> **WORK TO BE COMPLETED**:
The entries must be repeated verbatim, and their images left out.

Dataset entries:
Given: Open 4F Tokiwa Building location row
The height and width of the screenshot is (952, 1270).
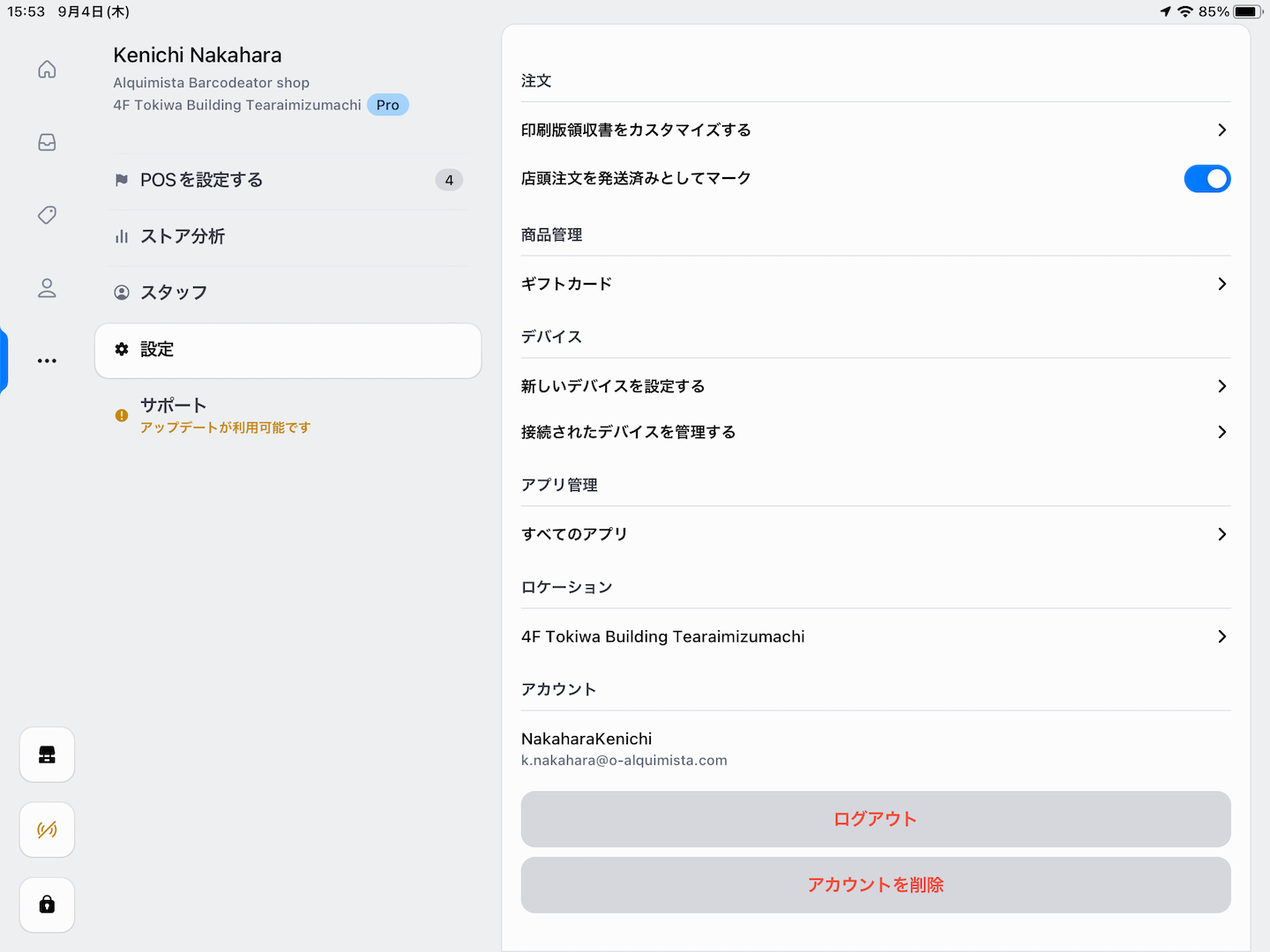Looking at the screenshot, I should (x=875, y=636).
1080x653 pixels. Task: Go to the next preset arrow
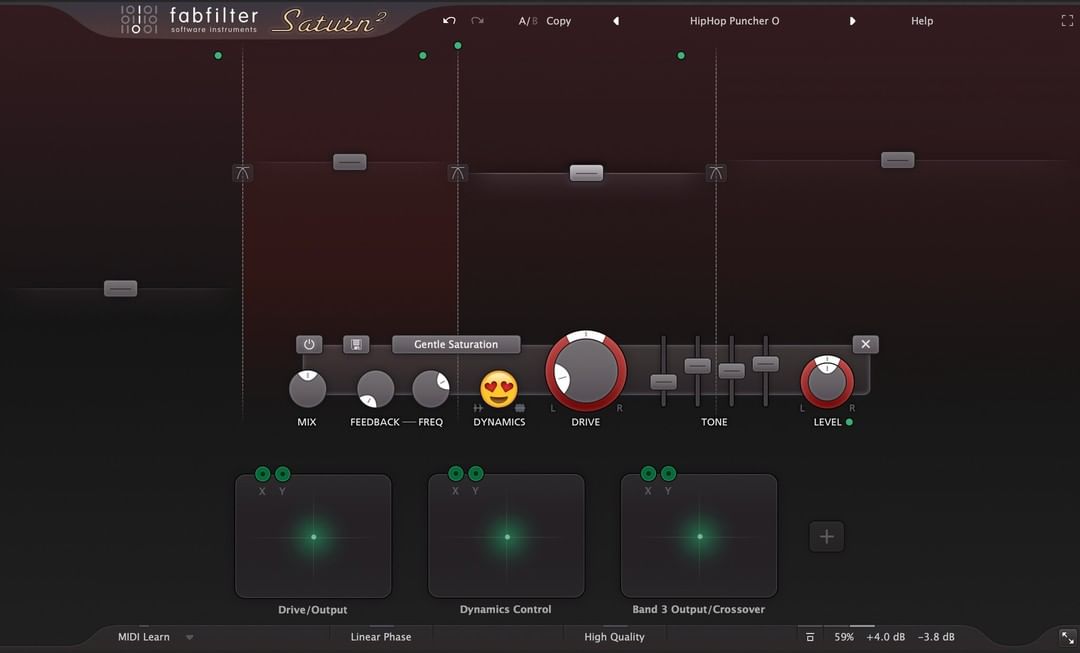click(852, 21)
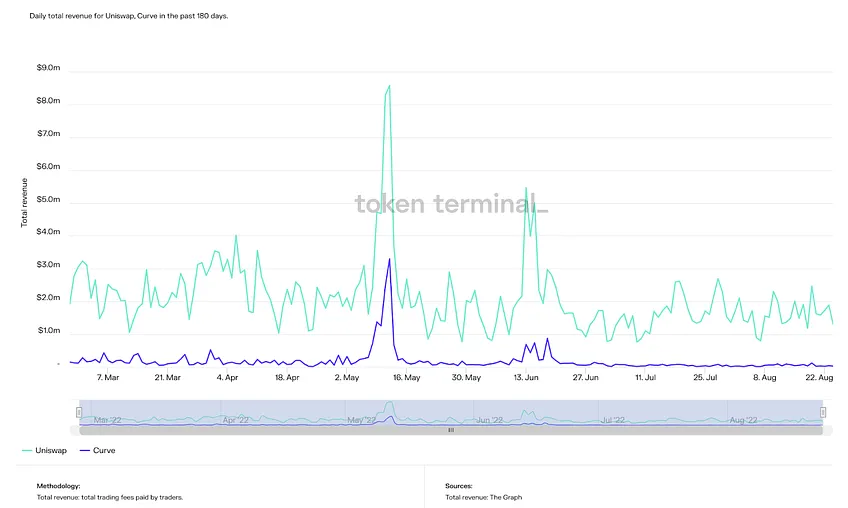Click the $9.0m y-axis label
The height and width of the screenshot is (508, 848).
coord(49,69)
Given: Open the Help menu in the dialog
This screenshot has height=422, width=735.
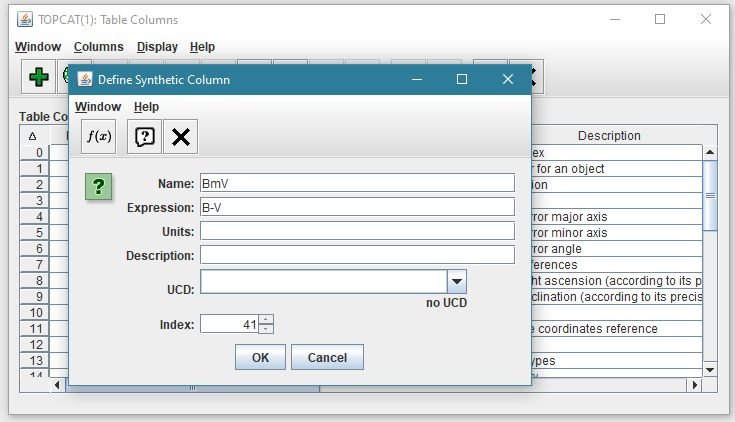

> **OUTPUT FOR THIS TASK**:
Given: Open 4F Tokiwa Building location row
The height and width of the screenshot is (952, 1270).
Looking at the screenshot, I should (x=875, y=636).
1080x653 pixels. Task: Go to the next preset arrow
click(852, 21)
Click the $9.0m y-axis label
The height and width of the screenshot is (508, 848).
coord(49,69)
Given: Open the Help menu in the dialog
This screenshot has height=422, width=735.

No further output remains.